7/05/2019

Christopher Levenson interviews Russell Thornton

The following interview was originally published on PRISM international's website in December 2014. After PRISM recently updated its website, much of the old online content was lost. I've worked to archive some of that content here on the blog.

In the interview, 2014 Governor General’s Award Finalist Christopher Levenson talks with 2013 Finalist Russell Thornton about his two recent books, Birds, Metals, Stones and Rain (Harbour Publishing, 2013) and The Hundred Lives (Quattro Books, 2014). The Hundred Lives would go on to be named a finalist for the 2015 Griffin Prize.



Christopher Levenson: From reading all your books, I see a continuing preoccupation with the natural world, often in elemental and archetypal forms. In fact, fellow poet and scholar Susan McCaslin has grouped you, along with Don McKay and Tim Lilburn, as an ecological poet. How do you react to that?

Russell Thornton: I’m not displeased by the grouping or the term but I wouldn’t say that it fully defines me. Well, I admit that, believe it or not, I spent two years once reading all fourteen volumes of the Collected Carl Jung. Around that time, I probably didn’t utter more than a sentence or two without using the word ‘archetype.’ Still, I’d say that any preoccupation I might have with the elemental and/or archetypal is simply due to my individual nature, plus the fact that I was born and grew up in North Vancouver, where mountains, forest, rivers, and creeks meet inlet ocean waters. It’s an elemental landscape, and I know it has informed whatever imagination I might possess.

CL: I notice that you often take epigraphs from such archetypal sources as the Bible and certainly in your earlier work use religious terminology and concepts such as immersion, metamorphosis, reinvention of the self, in secular, even erotic contexts. So, how much of your response to this natural world derives from any religious background or upbringing?

RT: I have no formal religious affiliations. I inherited different backgrounds from my two sets of grandparents — Protestant, Catholic, and Jewish — but all were pretty secular people. I’ve dipped into the Bible a fair bit, but as a work of literature. Again, aspects of the natural environment have no doubt registered in my deeper traces. For me the natural world here is like a host of forces, spirits. It’s an elemental, transformational world that invites certain categories of inner experience. But who knows what you get from even brief reading glimpses? It can only take a few words to receive things from great pieces of writing, especially sacred texts. I love any writing that touches at the depths of life.

◆ ◆ ◆

WRITTEN TASK A: Can you print the passage of the Levenson–Thornton interview that begins at the words "Christopher Levenson interviews" and stops after the words "on the blog.", copying it word for word?
WRITTEN TASK B: Could you carry on the Russell Thornton interview, picking up right after its final sentence?

INFORMATION SUPPLIED:
◆ ◆ ◆

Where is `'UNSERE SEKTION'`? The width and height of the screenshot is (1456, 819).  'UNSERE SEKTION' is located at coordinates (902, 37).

◆ ◆ ◆

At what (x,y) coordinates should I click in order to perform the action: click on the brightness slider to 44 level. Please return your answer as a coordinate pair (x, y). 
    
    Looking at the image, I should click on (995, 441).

◆ ◆ ◆

RIGHT ANSWER A:
Christopher Levenson interviews Russell Thornton

The following interview was originally published on PRISM international's website in December 2014. After PRISM recently updated its website, much of the old online content was lost. I've worked to archive some of that content here on the blog.

RIGHT ANSWER B:
CL: A lot of the intensity and charge in your recent work seems to come from an increasing preference for longer, more syntactically flexible lines. Is this something you are conscious of and work towards? How concerned are you with cadence? And how much of your poetry is meant to be read aloud?

RT: I’ve always been partial to longer lines: I’m attracted to the undulating, rhythmically snicking movements that long lines can produce. I think my recent longer and more complex sentence structures have to do with my trying in an ongoing way to be faithful to the natural complexity of experience, while trying to write precisely and keep a passionate flow in my poems.

And yes, I’m very concerned with cadence and sound values: I can’t imagine trying to produce a poem in which cadence isn’t crucial. Certainly the poets I most admire, starting with Yeats and including Hopkins and Dylan Thomas, are all sonically connected. With every poem I attempt, one of my chief motivations is to find the words that will give voice to the rhythms, sounds, and overall music that I hear in myself and that seem to embody a drama that I keep trying to get onto the page.

As to being read aloud, like most writers I was an enthralled reader as a child. I’ve been a print freak since I was quite young and I appreciate very much the experience of reading poems on the page. But it’s a complicated issue, printed versus spoken poetry: I’d say I compose poems both to be read aloud and in silence. I suppose all poetry is ‘spoken word,’ a voicing, and all great poets have been very aware of the oral dimension of the art, but poetry is also a set of signs on the page. For me, the experience of the lyric poem is that it moves from the eye to the ear, then to the deep inner ear, the deep inner eye. There’s the feeling of a magical openness, an alertness that is at once visceral and spiritual.

CL: Speaking of openness, I gather that you have also traveled, and lived abroad, and speak a number of languages. What contribution have those journeys and residence abroad made to your poetry? And how important for you is the sense of place?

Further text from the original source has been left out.